Август. Лето на исходе.

Светлых дней поспешный шаг.

Неприкаянная бродит

вдоль воды твоя душа.

 

И зовёт меня на кромку –

на свидание с тобой –

повелительный и громкий,

обольстительный прибой.

 

Он сперва целует стопы

и, войдя в любовный раж,

заласкает ли,  утопит…

Всё равно пойду на пляж!

 

Стихнут воды: форте – в пиано.

Унесут в пучину страх.

И останется лишь пена

кружевами на камнях.

 

* * *

Чаю, кофе? Всё не то пью.

Холодно вдвоём.

Дни засасывает топью 

времени проём.

Солнце светит, но не греет.

Так и ты, мой друг.

Мы стремительно стареем.

Оглянёшься вдруг:

не найдёшь меня на карте

суеты сует. 

И печаль волной окатит,

затмевая свет.

Закружат, завоют глюки.

Что же ты, дружок,

ледяные мои руки

отогреть не смог?

 

  

* * *

Я всё ещё гуляю вдоль канала.

Весна ль, зима.

И жизнь меня пока не доконала.

Дивлюсь сама.

Семнадцать лет прогулок одиноких

вдоль тёмных вод.

Зачем я здесь? Приносят сами ноги.

Вот так! Так вот:

 

канал на смену вех глядит без гнева –

покорный раб.

Из прошлого осталось только небо

и хляби рябь.

 

Там, где в огнях от Lundy’s и ElGreco*

играли блюз,

другие струны натянула дека

по воле муз.

 

Плевком в глаза истории отныне –

кондова* высь.

Мой глас – что вопиющего в пустыне!

Не оглянись

 

назад, прими смиренно дней закатных

и новь и бег.

Пусть лунный свет волшебницы Гекаты

туманит брег.

 

* Названия ресторанов.

**Здесь имеется в виду высотный дом частных квартир, от английского condominium.

 

* * *

Ветер сдул одуванчики.

Распустился клевер.

Так природа задумала:

кому смерть, кому жизнь.

Нет принцессы Даяны,

но царит королева.

Руки в кольцах трясутся,

но престол не дрожит.

Отцветёт  клевер.

И траву покосят.

И на лысых газонах –

пятна жухлой листвы.

Моих глаз треугольники,

как у женщин Пикассо,

видят мира изломы

и конец главы.

Сколько строк осталось

до последней точки,

я сегодня не знаю

и знать не хочу.

Память чёрным выводит

на белом листочке

векселя ошибок.

Пла́чу я и плачу́.

 

* * *

Передвинули время назад,

словно ферзя на доске.

Звёзды вылупили глаза –

то ль в насмешке, то ли в тоске…

 

Передвинули время на час.

А по мне – так лучше б на день.

Может быть, вчерашний Пегас

задержался б в моей узде.

 

Передвинули время на час.

А по мне – так лучше б на год.

Может, я бы смогла начать

путь к тебе в объезд и в обход.

 

Передвинули время на час.

А по мне – так лучше б на век.

Может, я бы тогда сгоряча

не сказала «прощай» Москве…

 

Передвинули время?

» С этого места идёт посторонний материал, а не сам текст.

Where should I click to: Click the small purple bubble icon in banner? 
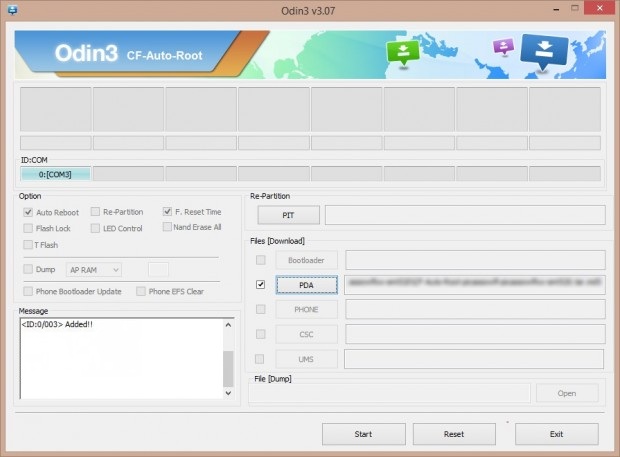tap(503, 47)
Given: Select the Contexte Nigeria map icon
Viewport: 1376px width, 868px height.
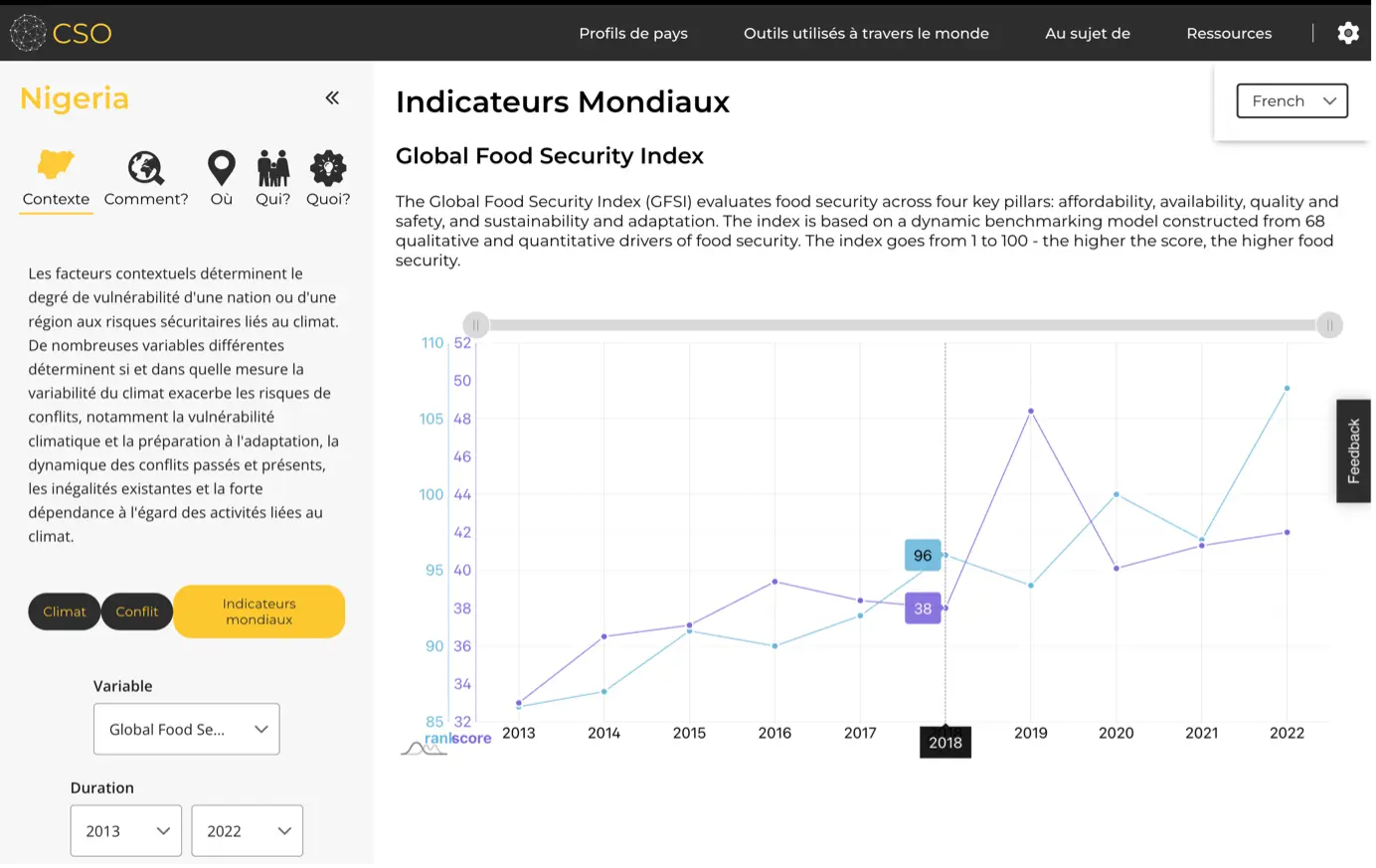Looking at the screenshot, I should [x=57, y=166].
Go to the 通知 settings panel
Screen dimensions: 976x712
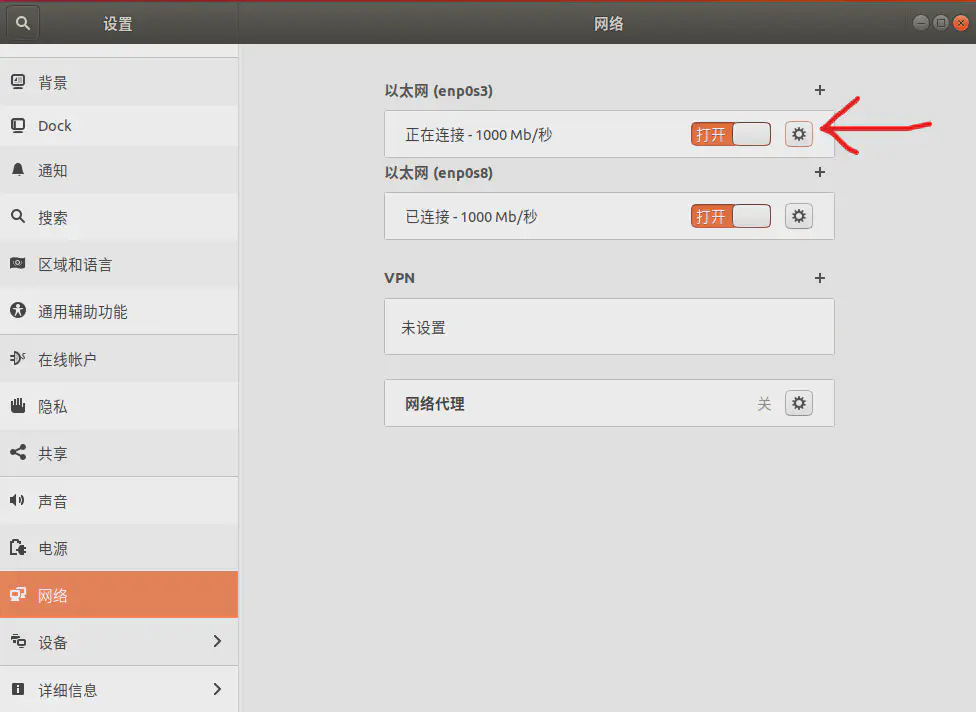tap(53, 171)

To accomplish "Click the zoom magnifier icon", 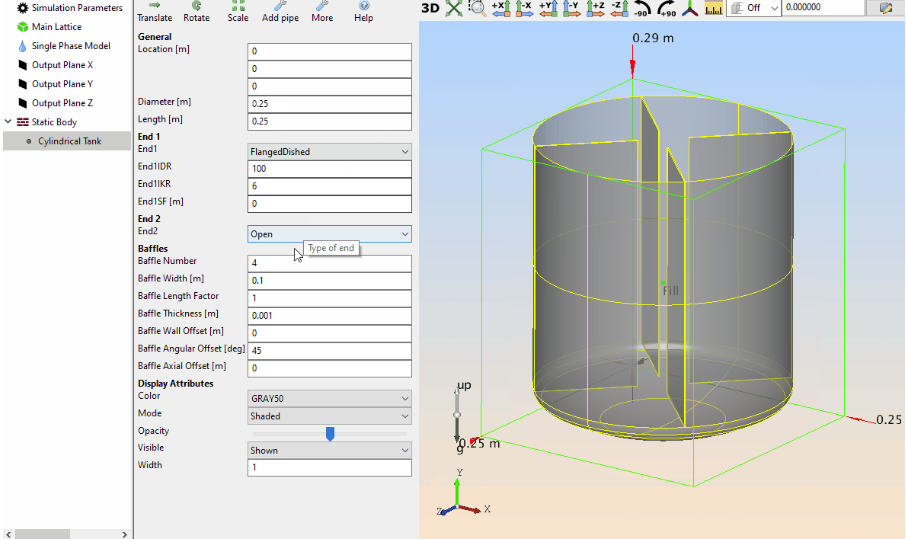I will (478, 8).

Смешно!

Иллюзорна попытка сия.

Над пространством царит оно –

властелин бытия.

 

* * *

Что осень, что весна – проспект всё так же

бурлит. И перейти непросто вброд.

По сторонам слагаются в коллажи

дома, деревья, люди. Небосвод

нахмурил облаков густые брови.

Коль сердишься, Юпитер, – ты не прав!

Играет третий акт природа. Браво!

Ты сам придумал пьесу, начертав

порядок перехода лета в осень.

Дрожит последний лист – ни мертв, ни жив.

Его срывает ветер и уносит,

во временнóм пространстве растворив.

 

* * *

Ходим в люльке с погремушкой,

Расцветаем, увядаем,

Между Арктикой и Кушкой,

Между Польшей и Китаем.

Юнна Мориц

 

Пробегают дни – пусты,

как сожженные мосты

меж девицей и старухой,

меж расцветом и разрухой,

между летом и зимой,

между небом и землёй,

меж презреньем и почётом,

между ангелом и чёртом.

между сказкою и былью,

между негою и болью,

между страстью и рассудком,

меж обманом и посулом,

между миром и войной,

правотою и виной,

меж Пикассо и Матиссом,

меж рекой Иордан и Стиксом,

между Библией и Торой,

между клеткой и простором,

между телом и одеждой

пробежать скорее между…

Между тем и между этим

проскользнём и не заметим,

что сужается просвет,

а назад дороги нет.

     

* * *

Я стояла с утра у Восточной реки.

Тридцать семь лет назад. Спал в коляске мой сын.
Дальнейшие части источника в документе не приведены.